• **Tasks to complete**:
1 > According to the nursing book review, which chapter covers the origins of reflection in nursing?
2 > Continue the review of the nursing book from the point where it stops.

Title: Coping and Thriving in Nursing: An Essential Guide to Practice

Author: Peter J Martin

Publisher: Sage Publishing

Reviewer: David Solomon, senior lecturer in advanced nursing practice/ postgraduate research student. Anglia Ruskin University. William Harvey Building. Chelmsford, Essex

What was it Like?

Health professionals in higher education encapsulate a range of narratives based on ‘Coping and Thriving in Nursing: An Essential Guide’. These written accounts in nursing are brought together comprehensively by exploring the changes that present in contemporary healthcare, which are often stressful - especially for student nurses. The authors, thus, illustrate that these stressors are often a result of organisational change, which is inevitable in healthcare. Therefore, these anecdotes explore the importance of the 6 C’s, the Francis Report (2013), the (NMC) Code and Mental Parkour: Freeing the mind. Uniquely, these contributors also give further insight into ‘How your past influences your present: The unconscious at work’ to explore the concepts of transference and countertransference, that can affect nurses in clinical practice.

What were the highlights?

As a senior lecturer in advanced nursing practice, we are seeing more nursing students that are need of resilience, adaptability and ways to cope in the healthcare field/university. A compelling chapter on ‘Nursing and Mindfulness’ show how the mindfulness technique can benefit nursing students and enhance their understanding of the GRACE model, namely:

  • · Gather attention
  • · Recall Intention
  • · Attune to self/other
  • · Consider what will serve
  • · Engage and end

This chapter also highlights how mindfulness can be integrated effectively into their clinical placements, through daily reflection. Furthermore, in chapter 6, the origins of reflection in nursing (of John’s, Schon, Driscoll & Gibbs) and why ‘nurses have not widely adopted critical thinking techniques?’ was also a cornerstone of these nursing chronicles.

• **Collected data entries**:
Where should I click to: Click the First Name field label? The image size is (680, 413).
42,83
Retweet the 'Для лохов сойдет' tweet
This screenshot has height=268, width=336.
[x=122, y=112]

• **Answers to the exercises**:
1 > Chapter 6.

2 >
Strengths & weaknesses:

Experienced health professionals/ academics provide an easy to read style, however, some of the chapters are consumed with activities. However, this a relatively minor criticism of a book that is thought provoking, inspiring and a triumph for complementing the much- needed coping mechanisms in nursing/healthcare today. The overriding strength is the comprehensive coverage of the tools needed to survive in nursing environments, excellent case studies and structure of the chapters.

Who should read it?

I would recommend this book to all student nurses and healthcare practitioners that are in need of a clinical update, particularly with an interest in mental health. This is a must read.